15 March 2017

Europeanisation - are we aware what is happening?

Blogpost by Morten Jarlbaek Pedersen, PhD candidate, Department of Political Science on thepolicyspace.com.au on 15 March 2017.

The European Union stands at a crossroads. Elections are Morten Jarlbæk Pedersencoming up this year in Germany, France and the Netherlands – countries traditionally seen as parts of the core of European integration – with anti-integrationist parties soaring in the polls. Migration crisis. Euro crisis. The list continues. In other words, Europeans have to decide now what kind of union they want in the future.

Part of an explanation of current anti-integrationist sentiments in a number of EU countries might be that a rising number of people in these countries have the impression that the Union has changed their countries without them noticing it. When the range of change then suddenly becomes too much and too obvious, we get the reactions.

Is this a simplified explanation? Clearly it is! But have we seen a gradual and silent Europeanisation that has profoundly altered the EU’s member states’ policies even in areas that are often defined as areas of national competency? Yes, we have. And have many of those changes gone unnoticed until recent years? Yes, they have.

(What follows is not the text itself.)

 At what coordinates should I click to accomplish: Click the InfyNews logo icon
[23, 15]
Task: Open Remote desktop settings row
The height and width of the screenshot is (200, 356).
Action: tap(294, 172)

Denmark as an illustration of silent Europeanisation in practice

Denmark is an obvious case to illustrate this: Denmark has a universalist welfare state, the ideational foundation of which is universal rather than insurance based access to tax-funded social benefits. This means that access to welfare benefits in Denmark in principle rests on the combination of solidarity, territory and citizenship rather than requiring, say, membership of an insurance scheme in a certain period. This ideational foundation of the Danish social system is often described to be directly at odds with the EU principles of free movement and non-discrimination. Furthermore, Denmark has historically been known for a less-than-federalist, perhaps even ’British’, approach to European integration. In other words, we have plenty of reasons to suspect that the interaction between the Danish welfare state and the EU would attract a high degree of political and public interest.

But it has not. ‘Study history, study history, in history lies all the secrets of statecraft’, Winston Churchill once remarked, and analysing every single change of the central benefits of the universalist, Danish welfare system since 1972, when Denmark entered the European Community, leads to a rather clear conclusion: gears have turned. And they have turned a lot. Pensions for the elderly, pensions for the disabled, the peculiar Danish pre-pension scheme, minimal cash allowances and student allowances – all have been significantly altered as a result of Danish EU membership throughout the last 45 years or so.

Take the access to minimal cash allowances. Following the Danish constitution (sic!), this benefit is accessible to every person residing in Denmark. In a Europe of free movement, such an idea is hard to sustain. And thus, the Danish minimal cash allowance scheme has been adapted to better suit the new, European legal realities. The result has been a minimal cash allowance, access to which today is more restrictive than before.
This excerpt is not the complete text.